C'est l'autre point fort de M. Suaudeau : sa profonde tendresse pour ses héros. Même pour Al-Mansour, le vieux fellaga, même pour son fils qui veut mettre Paris à feu et à sang, même pour ces politicars coincés. Il décrit avec la même attention ces jeunes lascars et leur devenir : ou dépouille jeté dans un terrain vague, ou chef de gang, en attente d'être supplanté, ou vieux errant dans la cité.
Par contre il est sans pitié, ni pour la gouvernance, ni pour la société française des nantis et bobos de tout poil.

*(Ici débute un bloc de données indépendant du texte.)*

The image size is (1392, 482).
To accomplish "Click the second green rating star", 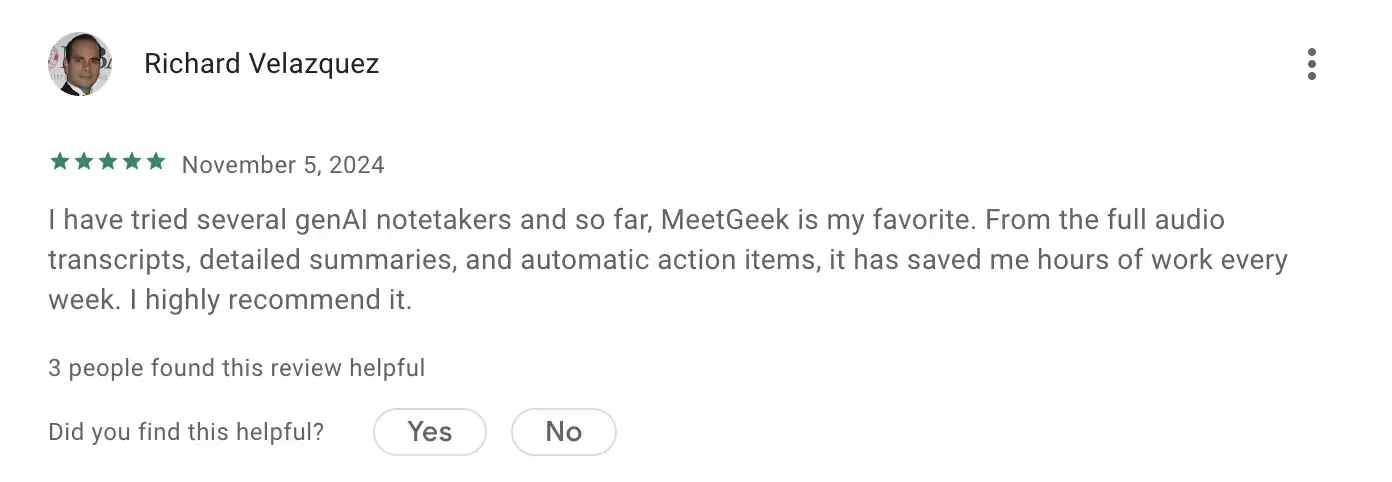I will pos(83,162).
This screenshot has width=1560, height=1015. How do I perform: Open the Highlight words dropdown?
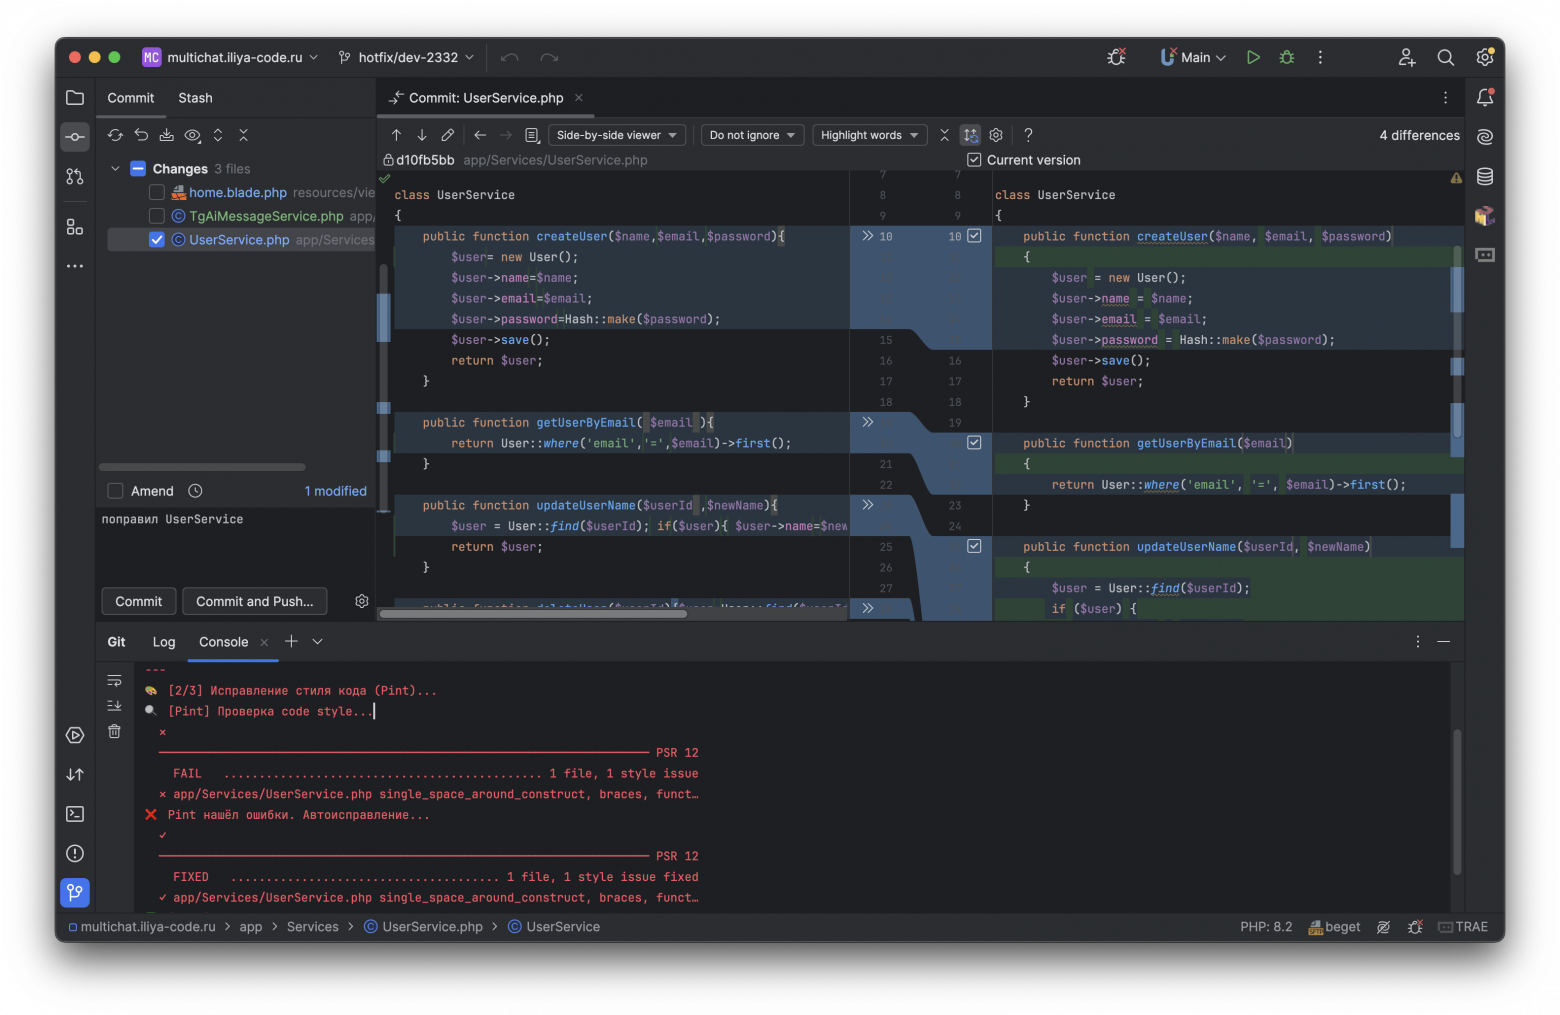pos(869,135)
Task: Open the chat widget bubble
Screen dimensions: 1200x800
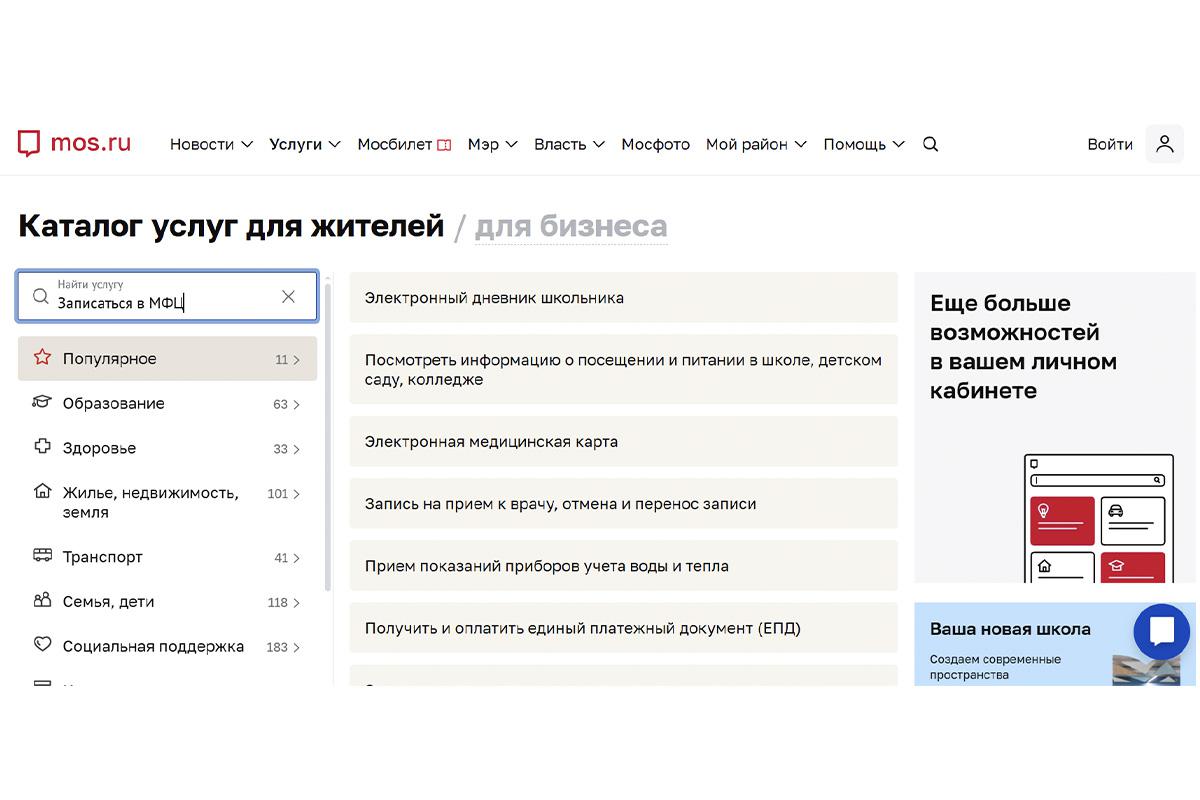Action: coord(1160,632)
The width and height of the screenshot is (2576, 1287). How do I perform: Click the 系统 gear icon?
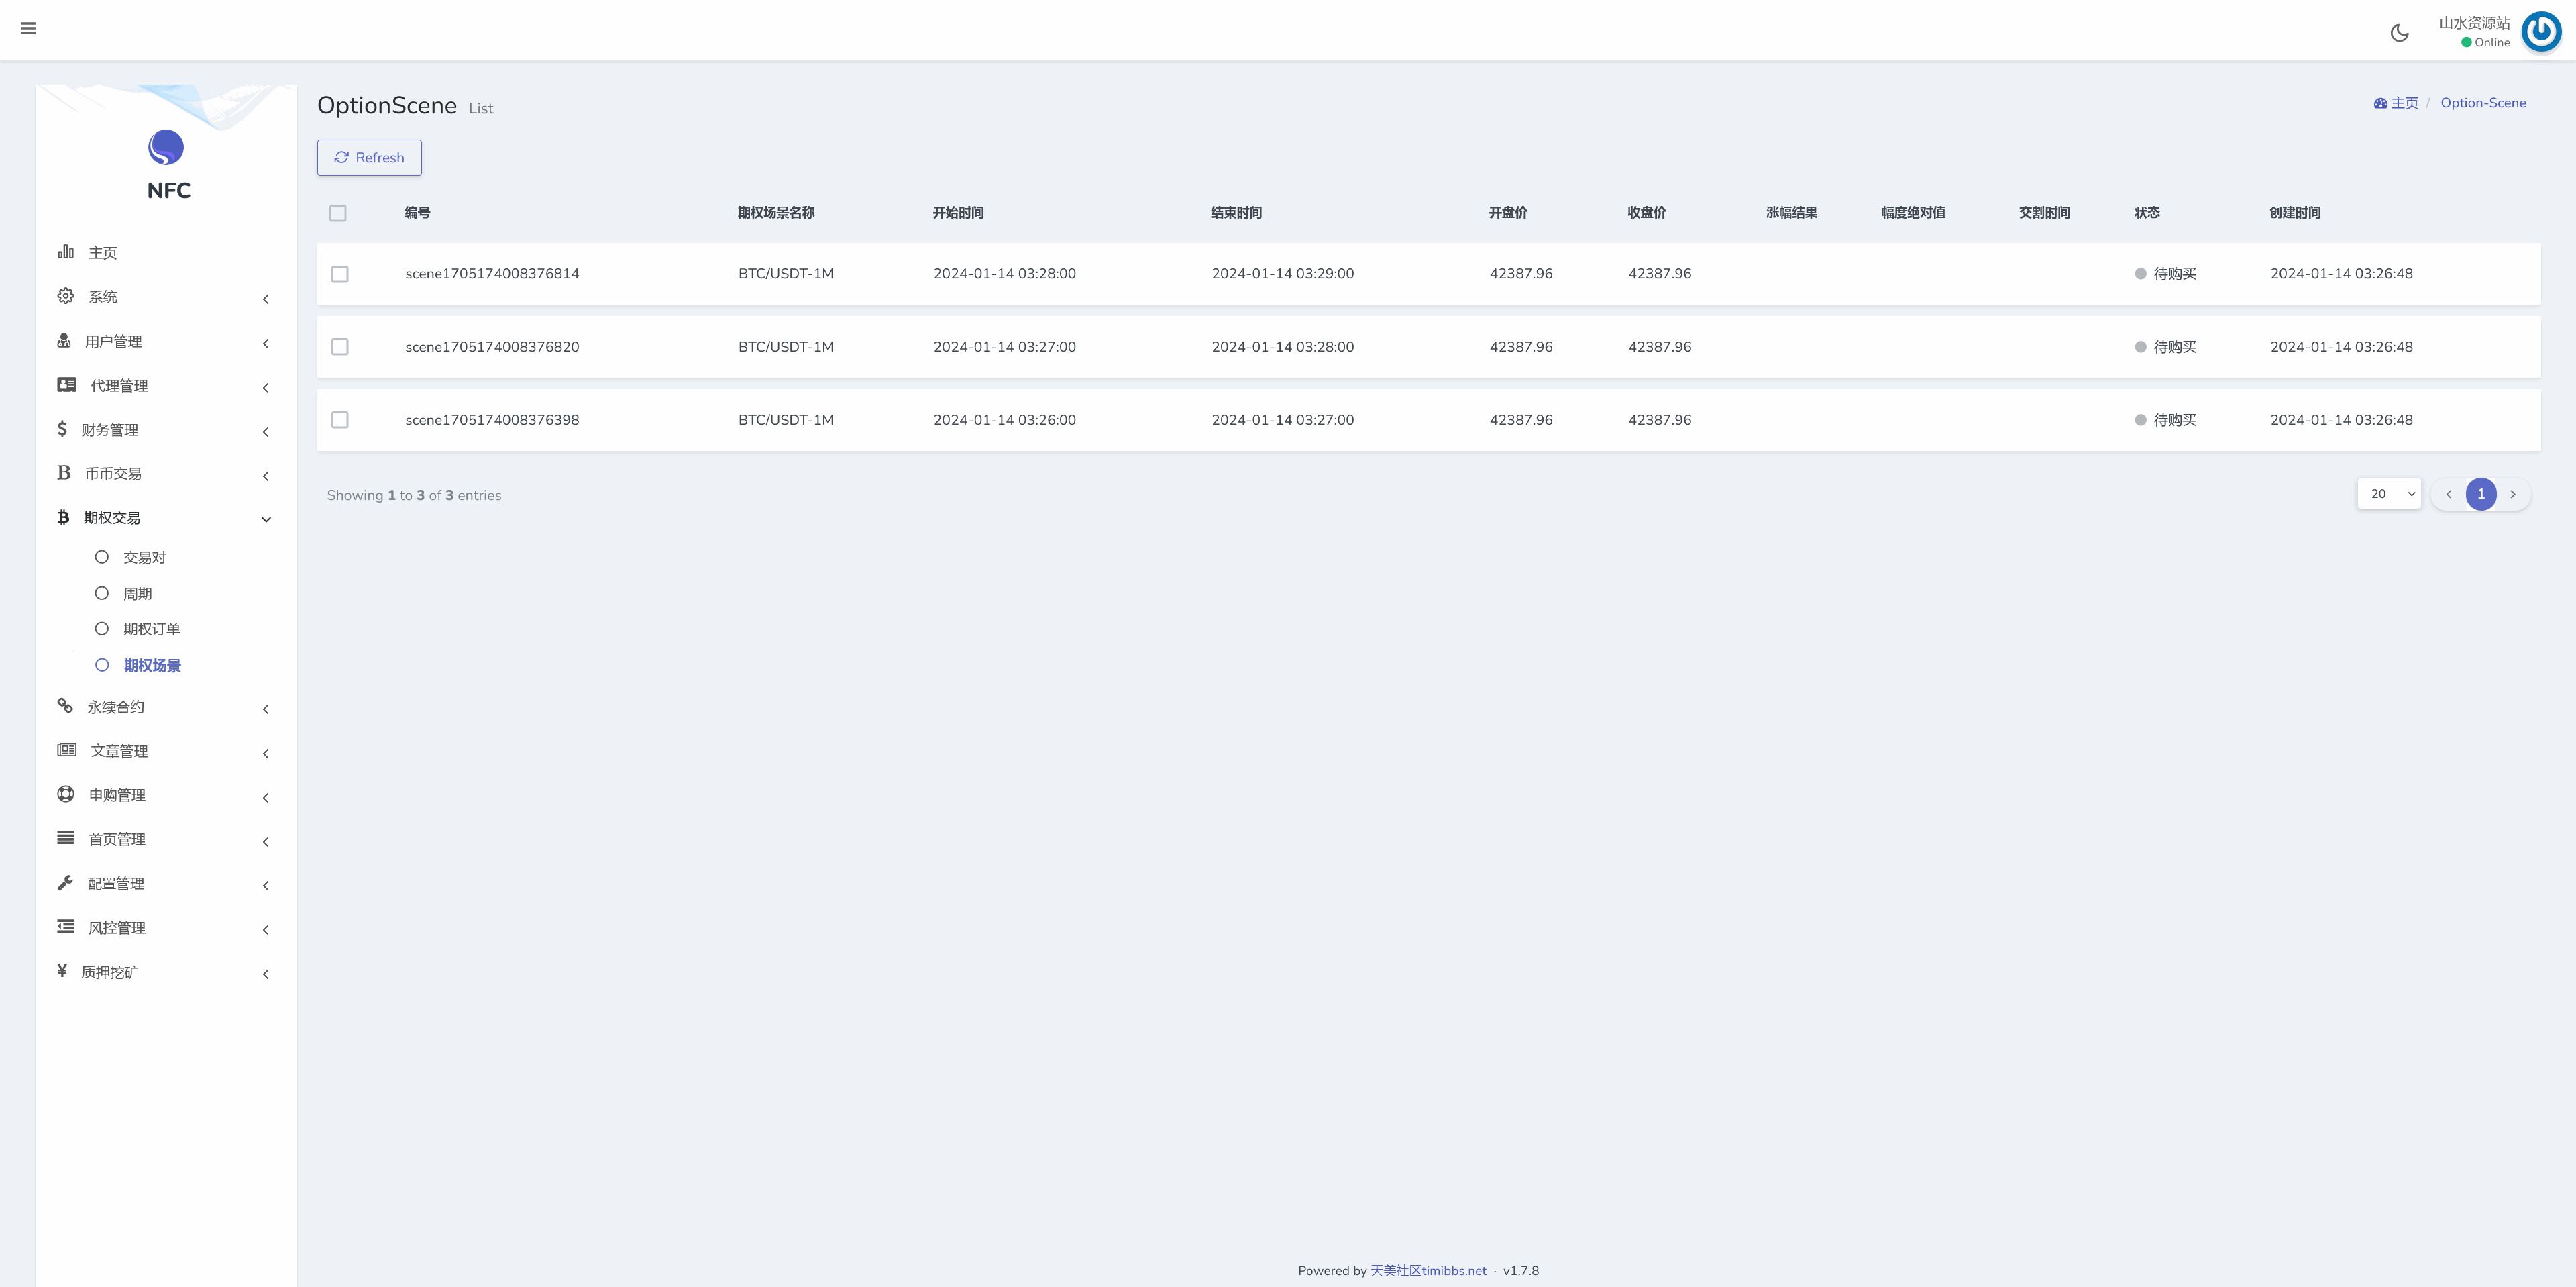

Son écriture est fluide et provocante. Elle gratte là où ça fait mal. Ou du moins, c'est ainsi que je la ressens. de belles trouvailles, pleines de finesse.
Maestria dans la composition du récit : de petits chapitres qui tissent au fur et à mesure et la densité des personnages, et leurs cheminements, et l'avancée de l'intrigue. C'est vrai qu'il est un scénariste expérimenté.
En filigrane, l'image du père, comment il construit (ou ne construit pas, détruit) le futur adulte. L'importance pour l'enfant de voir ses progrès reconnu par l'adulte, par sa fratrie. Et aussi le deuil (quasi impossible) à faire de l'enfance.
Et puis, après avoir beaucoup rouspéter, tempêter , son roman m'a ouvert quelques axes de réflexion.
Joli coup de communication aussi de le publier juste avant les élections.
Ce qui me restera de ce roman ? Lucidité et tendresse.
Un joli court-métrage de Julien Seaudeau raconte bien l'histoire d'une « ré-insertion » dans la vie familiale : « Une pierre au coeur » (http://www.youtube.com/watch?v=8usG0mFleUE).
Parce qu'ils ont tous une sacrée pierre au coeur tous ces personnage de «
Dawa ».
Merci pour cette "masse critique" qui m'a fait passer, en quelques pages, de la colère à l'enthousiasme.